Work to be completed: The entries below should be copied exactly and completely.

Data records:
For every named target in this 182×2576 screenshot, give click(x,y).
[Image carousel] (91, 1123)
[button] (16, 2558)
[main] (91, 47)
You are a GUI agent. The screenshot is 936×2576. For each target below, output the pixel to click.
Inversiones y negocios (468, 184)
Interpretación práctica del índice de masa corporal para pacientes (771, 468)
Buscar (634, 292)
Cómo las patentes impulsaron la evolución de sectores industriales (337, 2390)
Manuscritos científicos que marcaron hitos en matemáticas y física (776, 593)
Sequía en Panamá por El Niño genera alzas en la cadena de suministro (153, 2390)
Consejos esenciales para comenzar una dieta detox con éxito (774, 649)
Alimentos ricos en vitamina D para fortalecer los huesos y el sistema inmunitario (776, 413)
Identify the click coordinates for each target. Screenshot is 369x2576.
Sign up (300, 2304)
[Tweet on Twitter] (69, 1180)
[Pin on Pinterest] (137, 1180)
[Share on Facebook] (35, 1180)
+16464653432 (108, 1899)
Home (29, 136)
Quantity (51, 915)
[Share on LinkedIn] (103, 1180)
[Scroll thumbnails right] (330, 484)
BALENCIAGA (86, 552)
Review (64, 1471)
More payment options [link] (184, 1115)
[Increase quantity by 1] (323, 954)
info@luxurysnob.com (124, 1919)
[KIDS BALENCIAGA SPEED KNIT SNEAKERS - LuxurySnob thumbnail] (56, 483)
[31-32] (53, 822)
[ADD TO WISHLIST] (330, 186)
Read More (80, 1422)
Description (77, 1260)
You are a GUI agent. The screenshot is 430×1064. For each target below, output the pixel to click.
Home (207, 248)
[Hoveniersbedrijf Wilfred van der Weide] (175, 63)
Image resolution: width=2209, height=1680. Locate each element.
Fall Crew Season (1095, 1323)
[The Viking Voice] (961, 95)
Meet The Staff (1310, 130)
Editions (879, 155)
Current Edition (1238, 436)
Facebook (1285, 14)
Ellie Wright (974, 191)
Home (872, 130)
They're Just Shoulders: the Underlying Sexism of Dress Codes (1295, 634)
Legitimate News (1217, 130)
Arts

Written response:
For every named target in this 182×2576 screenshot, give click(x,y).
[Image carousel] (91, 1123)
[button] (16, 2558)
[main] (91, 47)
You are a GUI agent. The screenshot is 936×2576. For each target below, output the pixel to click.
Inversiones y negocios (468, 184)
Interpretación práctica del índice de masa corporal para pacientes (771, 468)
Buscar (634, 292)
Cómo las patentes impulsaron la evolución de sectores industriales (337, 2390)
Manuscritos científicos que marcaron hitos en matemáticas y física (776, 593)
Sequía en Panamá por El Niño genera alzas en la cadena de suministro (153, 2390)
Consejos esenciales para comenzar una dieta detox con éxito (774, 649)
Alimentos ricos en vitamina D para fortalecer los huesos y el sistema inmunitario (776, 413)
Identify the click coordinates for each target. Screenshot is 369x2576.
Sign up (300, 2304)
[Tweet on Twitter] (69, 1180)
[Pin on Pinterest] (137, 1180)
[Share on Facebook] (35, 1180)
+16464653432 (108, 1899)
Home (29, 136)
Quantity (51, 915)
[Share on LinkedIn] (103, 1180)
[Scroll thumbnails right] (330, 484)
BALENCIAGA (86, 552)
Review (64, 1471)
More payment options [link] (184, 1115)
[Increase quantity by 1] (323, 954)
info@luxurysnob.com (124, 1919)
[KIDS BALENCIAGA SPEED KNIT SNEAKERS - LuxurySnob thumbnail] (56, 483)
[31-32] (53, 822)
[ADD TO WISHLIST] (330, 186)
Read More (80, 1422)
Description (77, 1260)
You are a GUI agent. The screenshot is 430×1064. For each target below, output the pixel to click.
Home (207, 248)
[Hoveniersbedrijf Wilfred van der Weide] (175, 63)
Image resolution: width=2209, height=1680. Locate each element.
Fall Crew Season (1095, 1323)
[The Viking Voice] (961, 95)
Meet The Staff (1310, 130)
Editions (879, 155)
Current Edition (1238, 436)
Facebook (1285, 14)
Ellie Wright (974, 191)
Home (872, 130)
They're Just Shoulders: the Underlying Sexism of Dress Codes (1295, 634)
Legitimate News (1217, 130)
Arts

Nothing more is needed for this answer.